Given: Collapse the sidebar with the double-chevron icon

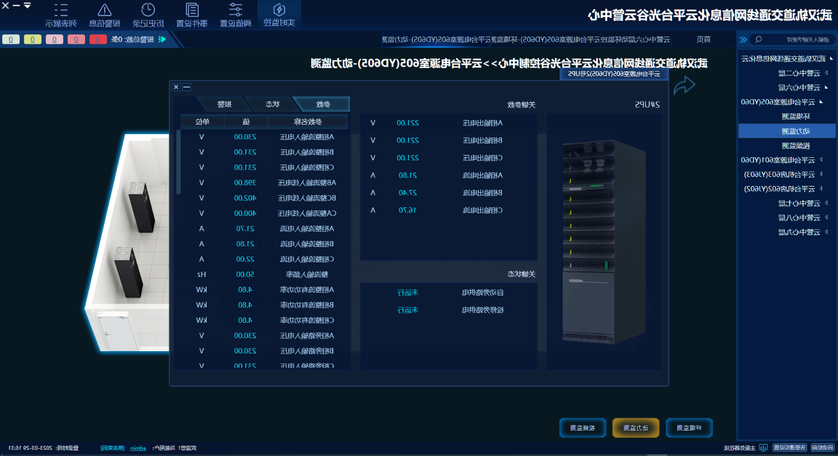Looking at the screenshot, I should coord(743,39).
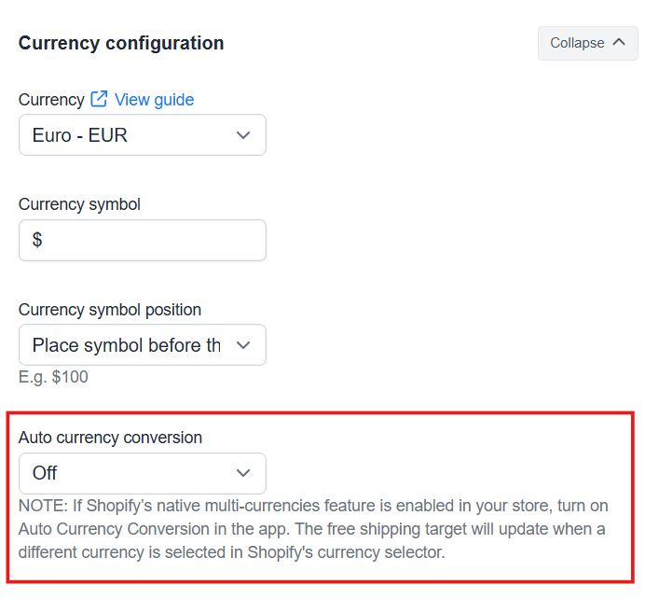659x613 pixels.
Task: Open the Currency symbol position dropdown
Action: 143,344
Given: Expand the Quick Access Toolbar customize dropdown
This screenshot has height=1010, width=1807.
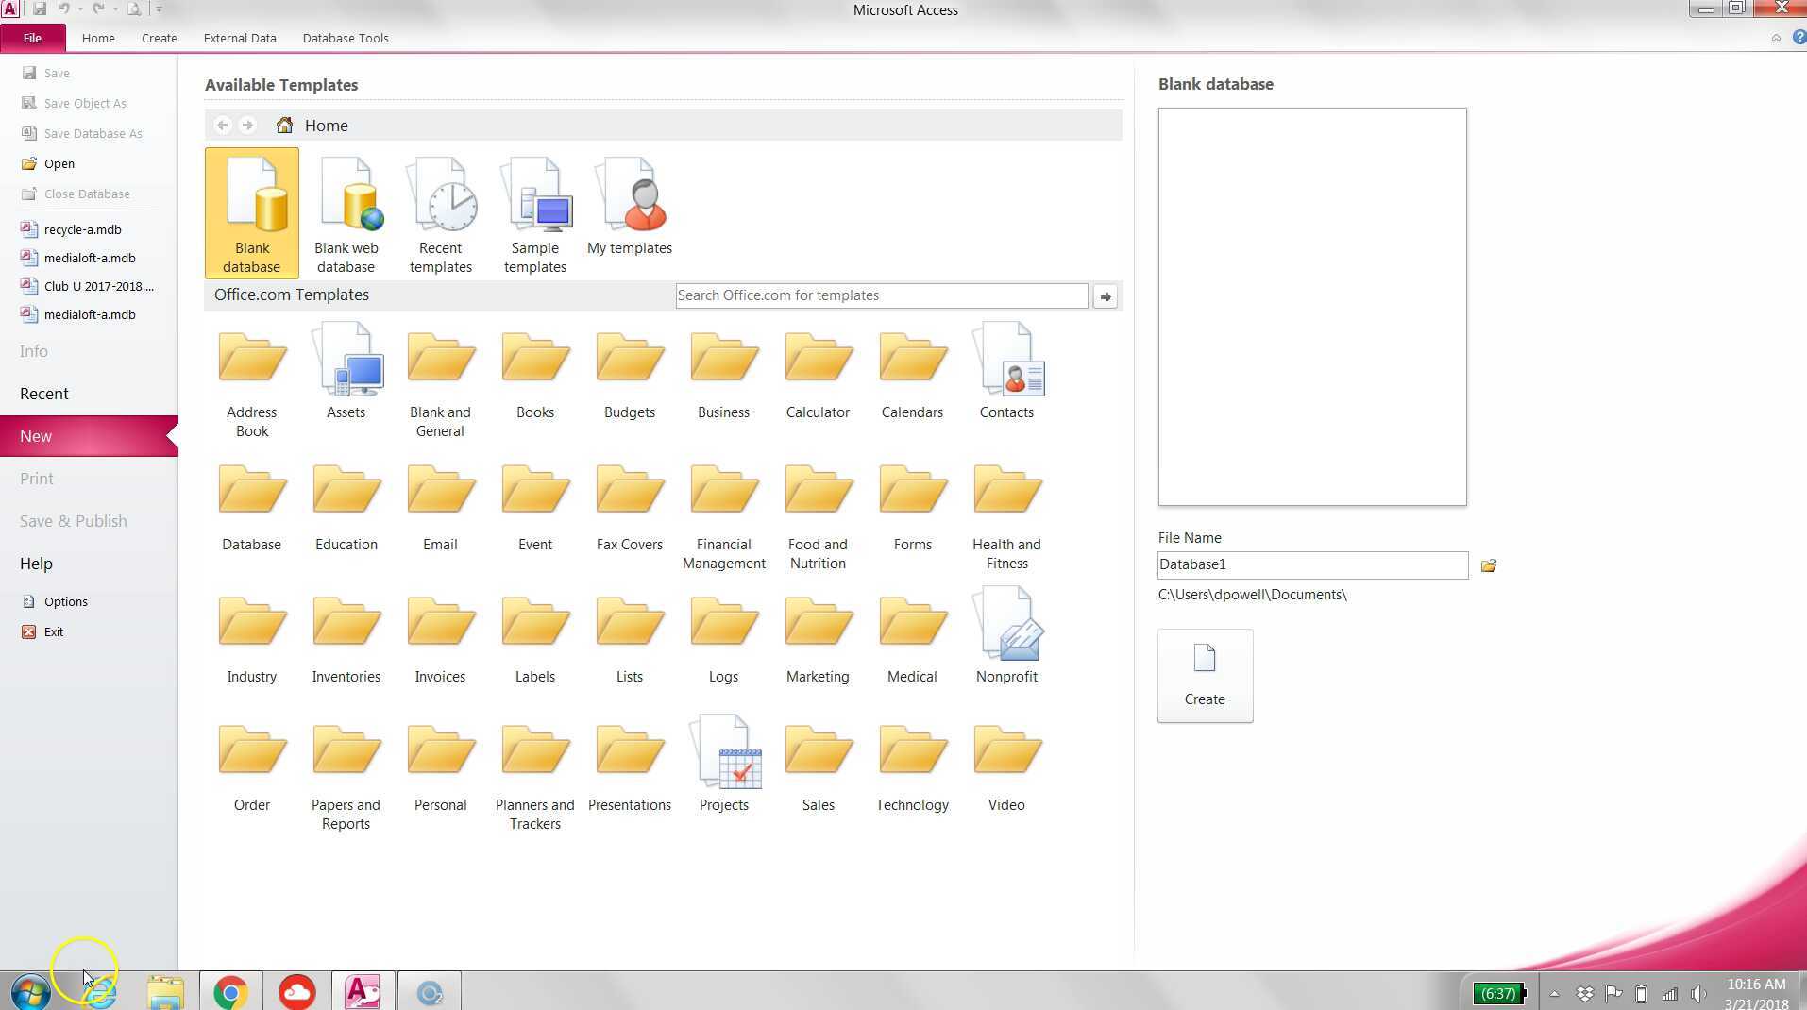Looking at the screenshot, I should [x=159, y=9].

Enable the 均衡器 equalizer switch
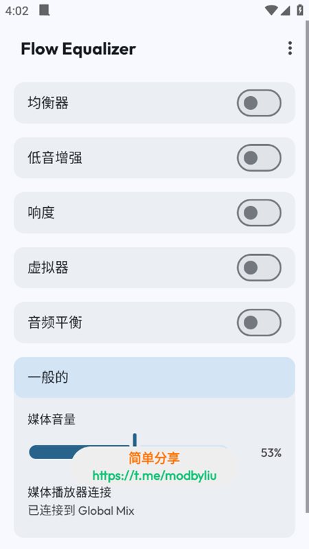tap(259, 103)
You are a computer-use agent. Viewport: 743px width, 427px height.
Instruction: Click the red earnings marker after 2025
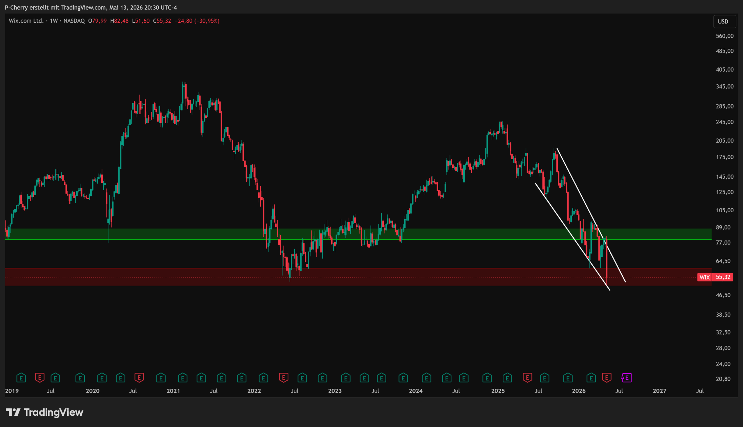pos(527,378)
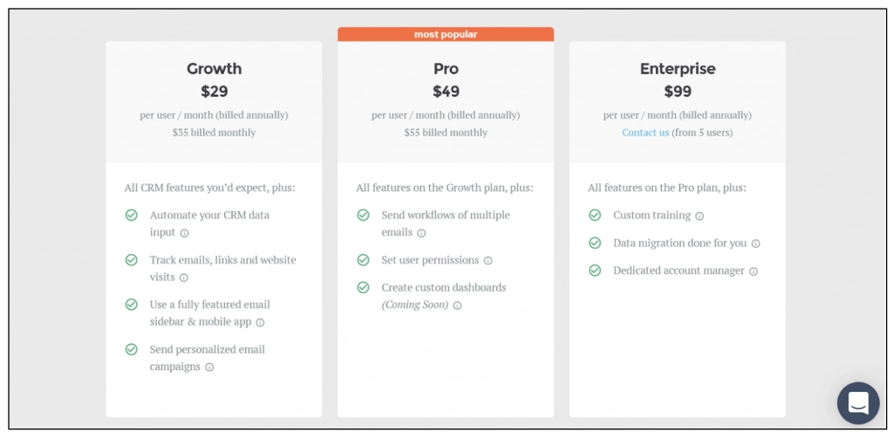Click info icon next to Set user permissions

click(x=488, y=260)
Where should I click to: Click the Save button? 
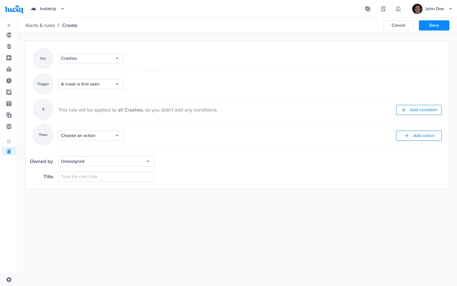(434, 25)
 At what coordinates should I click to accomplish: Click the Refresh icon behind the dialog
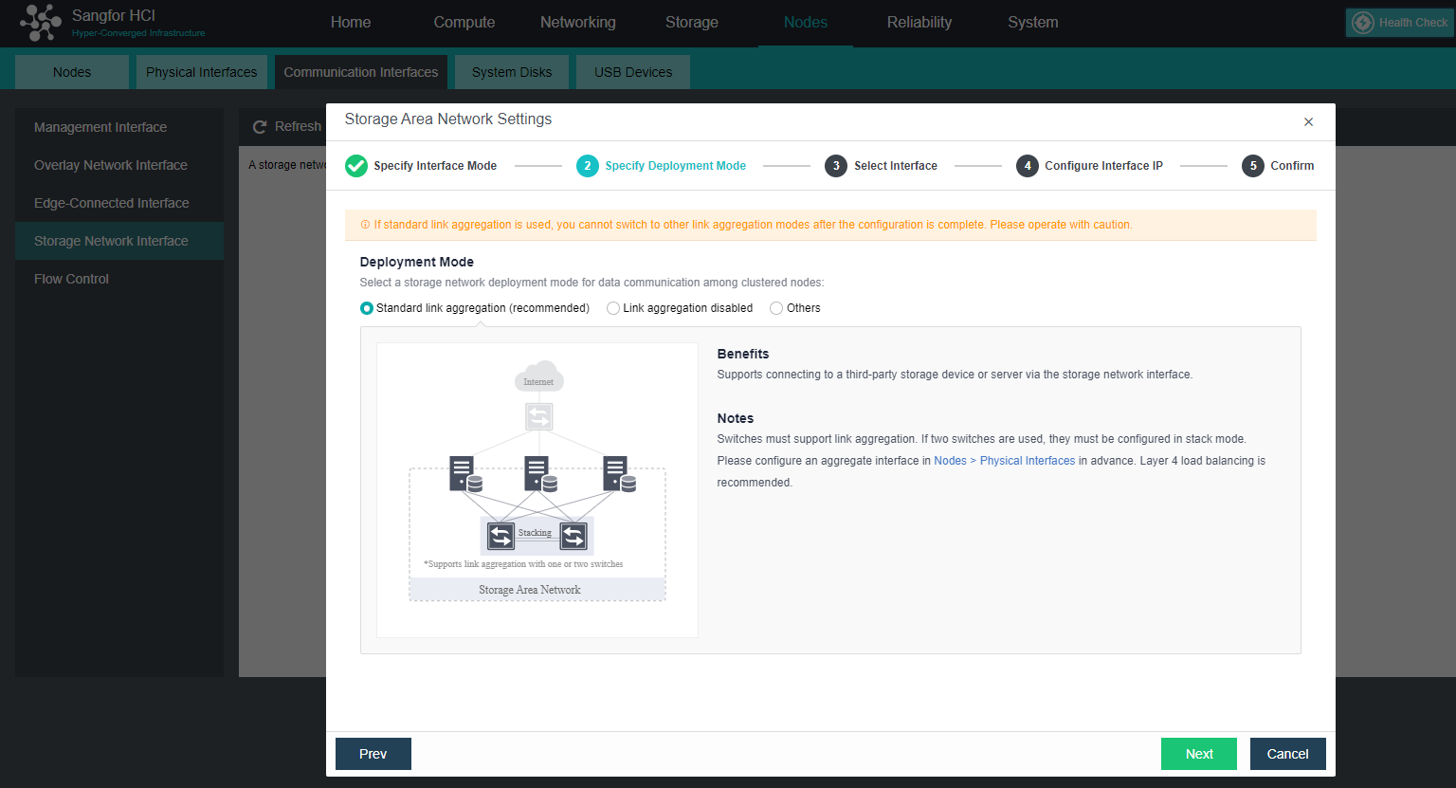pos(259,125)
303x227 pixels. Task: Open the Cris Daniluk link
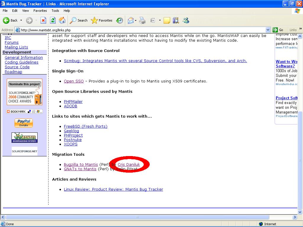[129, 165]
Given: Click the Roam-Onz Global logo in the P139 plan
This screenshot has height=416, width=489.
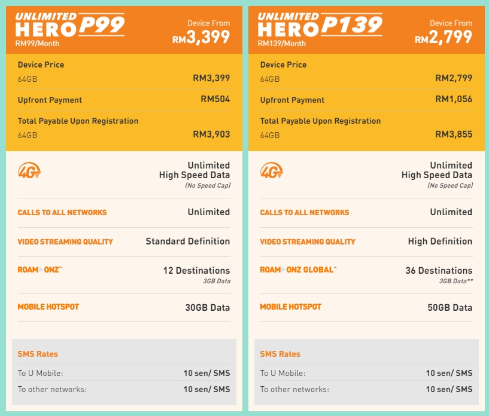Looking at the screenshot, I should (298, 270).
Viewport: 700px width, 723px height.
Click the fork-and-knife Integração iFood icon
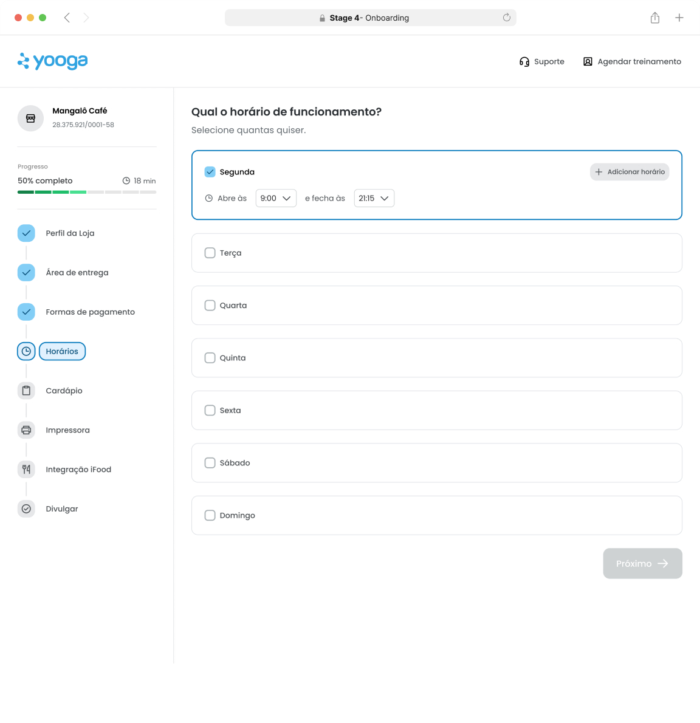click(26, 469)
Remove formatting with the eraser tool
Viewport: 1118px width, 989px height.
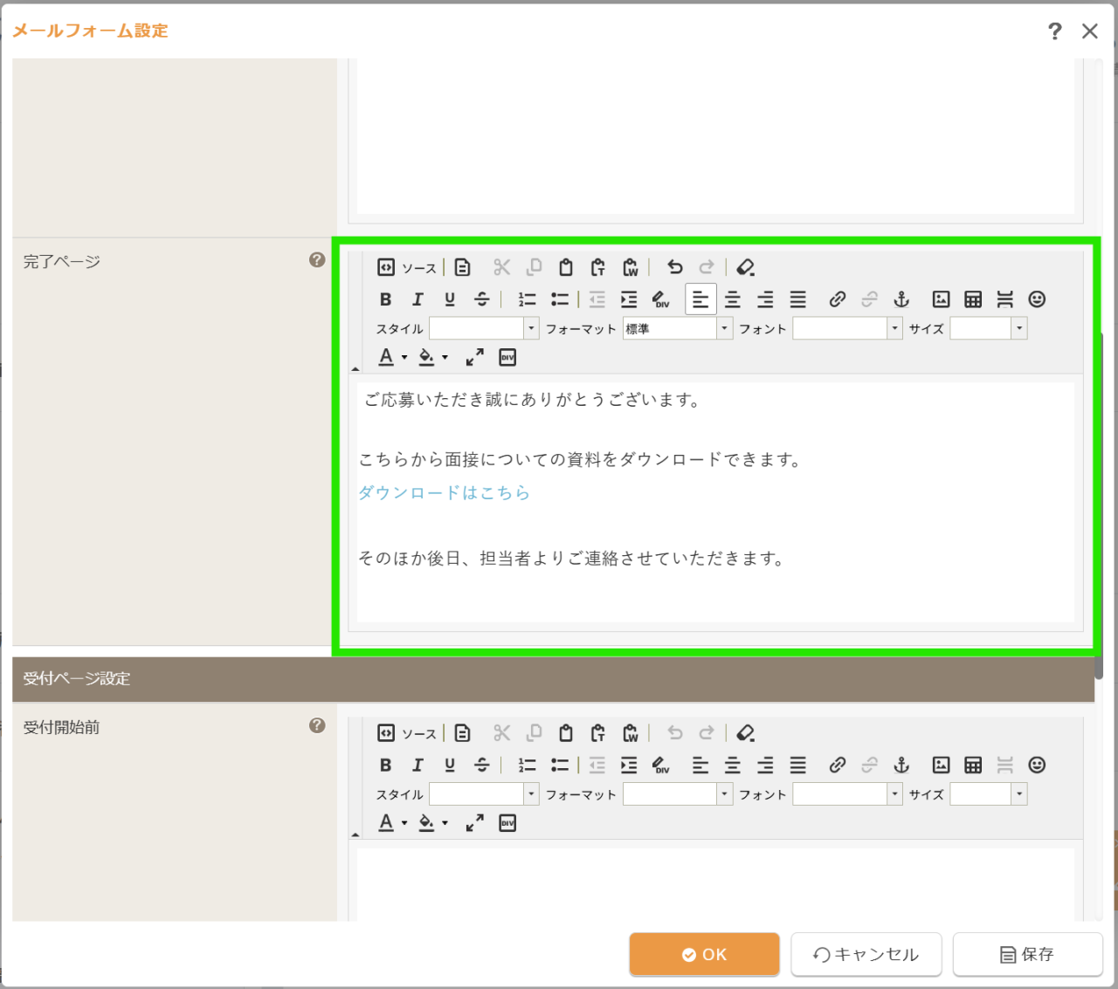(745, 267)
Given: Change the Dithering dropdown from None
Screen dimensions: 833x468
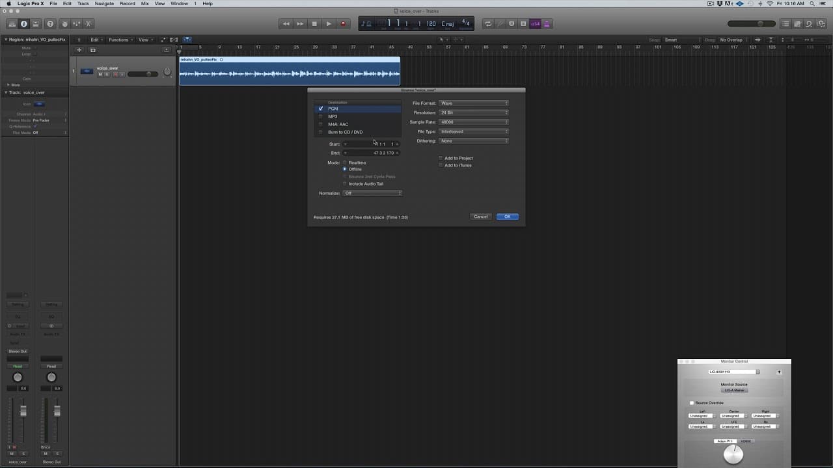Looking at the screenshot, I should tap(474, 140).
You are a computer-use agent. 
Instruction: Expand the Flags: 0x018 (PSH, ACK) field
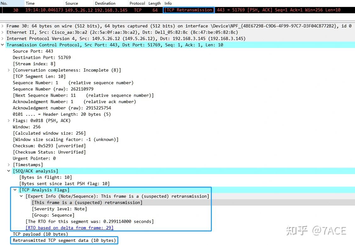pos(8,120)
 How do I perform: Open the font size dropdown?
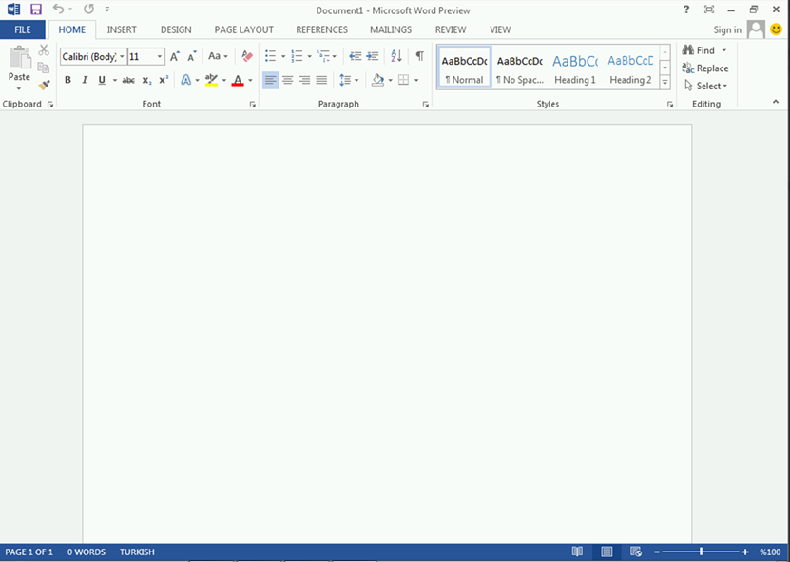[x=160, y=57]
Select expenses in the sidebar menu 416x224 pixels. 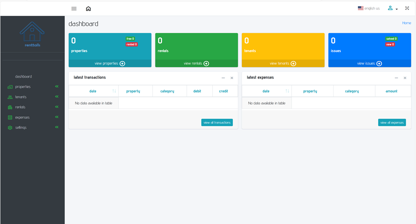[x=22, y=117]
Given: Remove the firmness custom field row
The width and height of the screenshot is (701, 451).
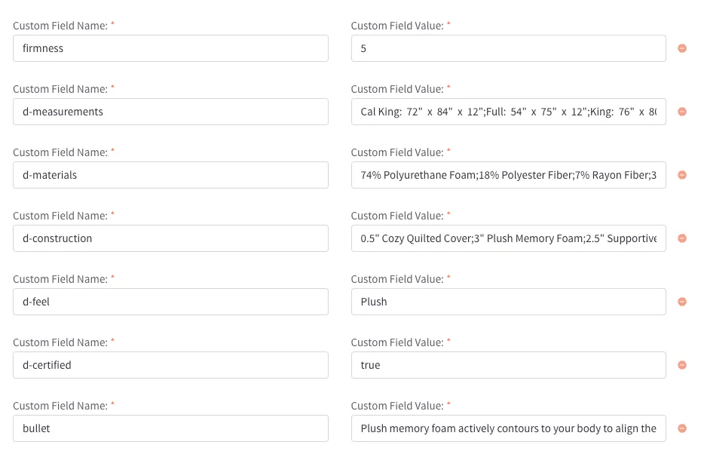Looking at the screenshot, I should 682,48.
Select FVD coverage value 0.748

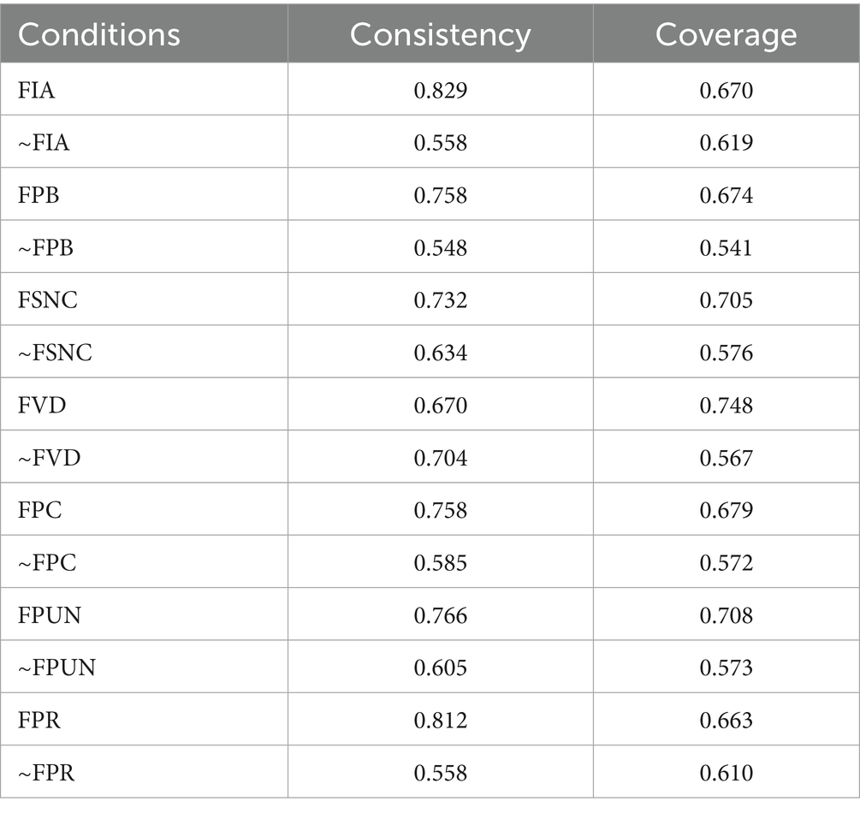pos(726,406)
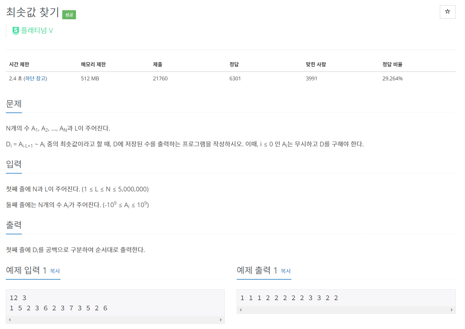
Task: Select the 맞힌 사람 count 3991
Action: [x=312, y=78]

**WORK ITEM**
Search the entries for the word "Remove". Copy every line where it occurs.

**SOLVED EXERCISE**
Remove formatting with the eraser tool
Given: Remove the firmness custom field row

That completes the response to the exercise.